Minister of Secondary, Technical and Vocational Education of Benin
- In office 25 May 2021 – 20 February 2025
- President: Patrice Talon
- Preceded by: Mahougnon Kakpo

Personal details
- Born: 19 May 1973 Tanguiéta, Atakora, Dahomey
- Died: 20 February 2025 (aged 51) Parakou, Borgou, Benin
- Political party: Progressive Union Renewal

= Kouaro Yves Chabi =

Beninese politician (1973–2025)

Kouaro Yves Chabi (19 May 1973 – 20 February 2025) was a Beninese politician.

== Early life and education ==
Chabi was born in Tanguiéta on 19 May 1973.
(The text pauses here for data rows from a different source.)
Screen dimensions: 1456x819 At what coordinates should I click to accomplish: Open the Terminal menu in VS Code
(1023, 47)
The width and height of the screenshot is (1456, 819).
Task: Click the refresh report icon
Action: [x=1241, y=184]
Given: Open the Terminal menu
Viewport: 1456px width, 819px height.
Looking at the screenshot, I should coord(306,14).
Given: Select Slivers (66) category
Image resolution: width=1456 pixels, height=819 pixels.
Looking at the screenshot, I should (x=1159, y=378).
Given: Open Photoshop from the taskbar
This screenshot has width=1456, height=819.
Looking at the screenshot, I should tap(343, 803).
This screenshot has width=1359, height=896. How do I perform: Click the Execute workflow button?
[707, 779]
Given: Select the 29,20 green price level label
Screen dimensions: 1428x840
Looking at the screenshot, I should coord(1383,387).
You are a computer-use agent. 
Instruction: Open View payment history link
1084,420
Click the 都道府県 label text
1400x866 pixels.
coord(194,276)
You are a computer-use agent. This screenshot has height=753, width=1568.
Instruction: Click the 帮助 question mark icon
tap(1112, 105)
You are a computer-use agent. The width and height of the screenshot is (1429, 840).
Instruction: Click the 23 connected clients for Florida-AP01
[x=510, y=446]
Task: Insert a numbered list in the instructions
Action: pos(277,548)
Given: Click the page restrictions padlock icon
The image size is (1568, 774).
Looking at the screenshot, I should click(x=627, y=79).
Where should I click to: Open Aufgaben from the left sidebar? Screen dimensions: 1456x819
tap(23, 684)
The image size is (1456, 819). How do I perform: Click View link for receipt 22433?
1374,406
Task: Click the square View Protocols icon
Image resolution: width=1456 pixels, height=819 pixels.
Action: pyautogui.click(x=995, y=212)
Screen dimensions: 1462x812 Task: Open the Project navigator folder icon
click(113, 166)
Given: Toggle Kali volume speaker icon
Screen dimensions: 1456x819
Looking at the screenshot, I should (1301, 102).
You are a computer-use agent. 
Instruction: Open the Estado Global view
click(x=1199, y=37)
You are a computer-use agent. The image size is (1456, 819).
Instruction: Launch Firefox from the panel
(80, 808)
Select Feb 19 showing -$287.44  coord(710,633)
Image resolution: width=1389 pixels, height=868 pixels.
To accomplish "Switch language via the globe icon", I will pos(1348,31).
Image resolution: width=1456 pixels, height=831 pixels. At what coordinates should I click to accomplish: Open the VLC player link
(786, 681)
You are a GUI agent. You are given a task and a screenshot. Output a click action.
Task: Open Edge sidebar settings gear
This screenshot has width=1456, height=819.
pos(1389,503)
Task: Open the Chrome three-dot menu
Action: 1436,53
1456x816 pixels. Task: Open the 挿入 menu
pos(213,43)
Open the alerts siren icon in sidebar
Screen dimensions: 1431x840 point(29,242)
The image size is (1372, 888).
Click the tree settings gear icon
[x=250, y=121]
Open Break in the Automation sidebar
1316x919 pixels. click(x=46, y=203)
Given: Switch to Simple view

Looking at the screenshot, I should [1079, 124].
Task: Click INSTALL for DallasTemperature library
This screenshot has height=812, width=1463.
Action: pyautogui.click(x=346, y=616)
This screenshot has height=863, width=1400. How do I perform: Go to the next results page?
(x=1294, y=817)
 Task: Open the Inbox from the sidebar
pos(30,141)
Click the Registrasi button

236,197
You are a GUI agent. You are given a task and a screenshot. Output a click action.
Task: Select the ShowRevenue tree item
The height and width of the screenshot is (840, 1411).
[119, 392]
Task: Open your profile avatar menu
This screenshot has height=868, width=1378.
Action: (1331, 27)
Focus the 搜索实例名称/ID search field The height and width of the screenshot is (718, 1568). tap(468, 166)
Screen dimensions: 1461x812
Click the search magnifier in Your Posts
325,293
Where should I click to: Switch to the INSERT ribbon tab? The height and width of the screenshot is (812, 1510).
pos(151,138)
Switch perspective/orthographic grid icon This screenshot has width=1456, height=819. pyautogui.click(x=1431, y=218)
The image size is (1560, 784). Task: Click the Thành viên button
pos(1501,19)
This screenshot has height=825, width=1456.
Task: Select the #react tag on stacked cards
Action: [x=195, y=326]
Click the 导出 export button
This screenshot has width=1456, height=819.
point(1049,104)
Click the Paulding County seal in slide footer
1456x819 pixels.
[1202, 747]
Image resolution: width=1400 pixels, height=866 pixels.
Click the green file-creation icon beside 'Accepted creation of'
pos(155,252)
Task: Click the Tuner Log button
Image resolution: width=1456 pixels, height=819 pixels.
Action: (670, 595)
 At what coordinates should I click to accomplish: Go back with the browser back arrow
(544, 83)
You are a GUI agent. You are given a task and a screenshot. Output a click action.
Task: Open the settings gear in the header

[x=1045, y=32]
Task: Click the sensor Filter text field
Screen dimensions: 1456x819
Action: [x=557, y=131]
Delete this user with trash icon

After acquiring a certificate in human resources management from the University of Quebec, he obtained a master's degree in Education Sciences from West Virginia University in 2007.

== Political career ==
Chabi was a member of the Progressive Union Renewal.

From 2017 to May 2021, he held the position of education monitoring officer at the Analysis and Investigation Office at the Presidency of Benin.

On 23 May 2021, he was appointed minister of secondary education in the government of president Patrice Talon for his second term. He was sworn in on 25 May.

== Death ==
Chabi died in a traffic collision on the outskirts of Parakou on 20 February 2025. He was 51.